Interestingly, I.F. Clarke in his essay “Future War Fiction: The First Main Phase 1871 – 1900” notes that there is a correlation between the number of future war stories published and real crises:
At times of major anxiety–the Channel Tunnel panic in 1882, the Agadir Crisis of 1911, for instance–they appeared by the dozen; and the probable total for the period from 1871 to 1914 is not less than some four hundred stories in English, French, or German. Those languages point to a massive European interest in The Next Great War, der nächste Krieg, La Guerre de demain, as they called it in the cheerful language of anticipation.
Ghost Fleet also fits this analysis neatly if one reflects on the deterioration of both Sino-U.S. and Russia-U.S. relations in the last couple of months. Additionally, Clarke points out that fictional war accounts written in the late 19th century were not only a reflection of uncertainty caused by technological progress but also exposed a country’s national interests to the careful reader:
(…) They were written as answers to serious questions prompted by the coming of the ironclad warship, by the introduction of the ram, and by the development of the destroyer and the submarine. And here again national interests decided the distribution of these stories. British writers dominated the field for the good reason that the Royal Navy was the first line of national defense for the United Kingdom. German writers were conspicuous by their absence.

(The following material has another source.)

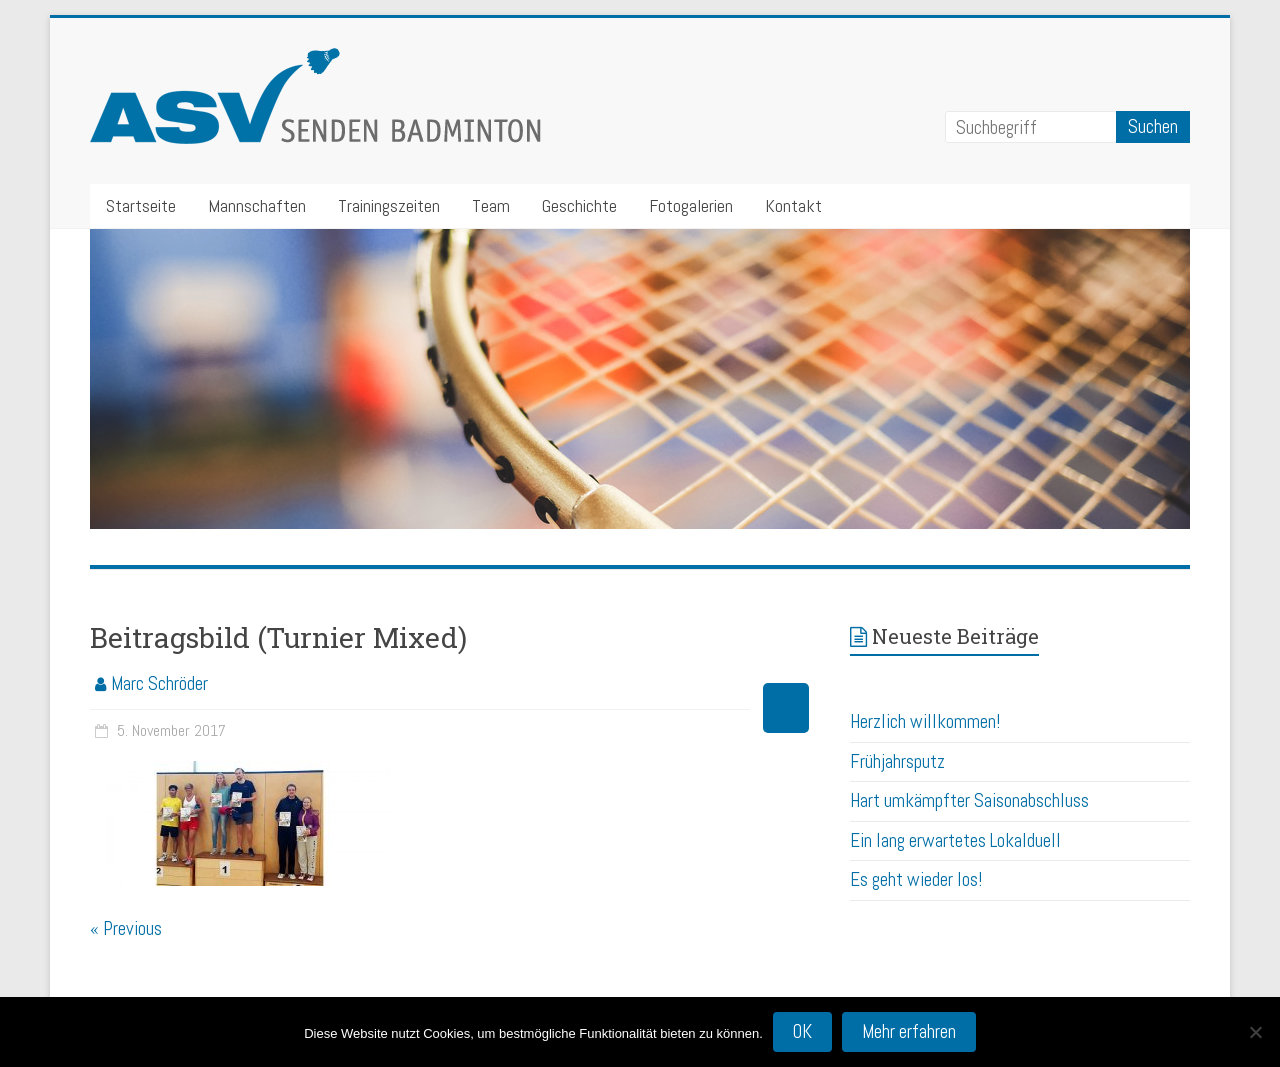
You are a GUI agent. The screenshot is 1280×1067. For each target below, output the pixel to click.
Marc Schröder (159, 683)
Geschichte (579, 205)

They had nothing to write about, since the new Reich did not start on a naval building program until the first Navy Law of 1898. The French were more interested in, and wrote more about, their army; and across the Atlantic (…) American propagandists were turning out preparedness tracts to present the case for the great navy that the United States did not have in the 1880s.

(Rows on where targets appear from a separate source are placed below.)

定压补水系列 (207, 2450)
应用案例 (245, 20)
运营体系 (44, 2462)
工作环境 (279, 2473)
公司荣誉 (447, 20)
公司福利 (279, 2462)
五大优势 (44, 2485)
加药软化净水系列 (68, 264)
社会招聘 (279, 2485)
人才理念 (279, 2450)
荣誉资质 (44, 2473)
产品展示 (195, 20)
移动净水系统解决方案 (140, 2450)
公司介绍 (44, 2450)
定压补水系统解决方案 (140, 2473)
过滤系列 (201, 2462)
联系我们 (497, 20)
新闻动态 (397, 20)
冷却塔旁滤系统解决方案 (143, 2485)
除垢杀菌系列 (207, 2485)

Consequently, Ghost Wars may yield a lot of insights about current U.S. national interests and strategic thinking, particularly since the book is written by an American scholar (just to focus on Singer) solely educated at elite U.S. academic institutions, firmly embedded in the American think tank and D.C. bureaucracy bubbles. As a result, one can expect Chinese and Russian intelligence analysts to pour over this work.
Whether Ghost Fleet adequately describes a potential future confrontation between the United States, China and Russia is something – unlike the literary examples prior to World War I discussed above – that we will hopefully never have to put to the test. Meanwhile, I do recommend you give Ghost Fleet a read, even if you do not work for a foreign intelligence agency.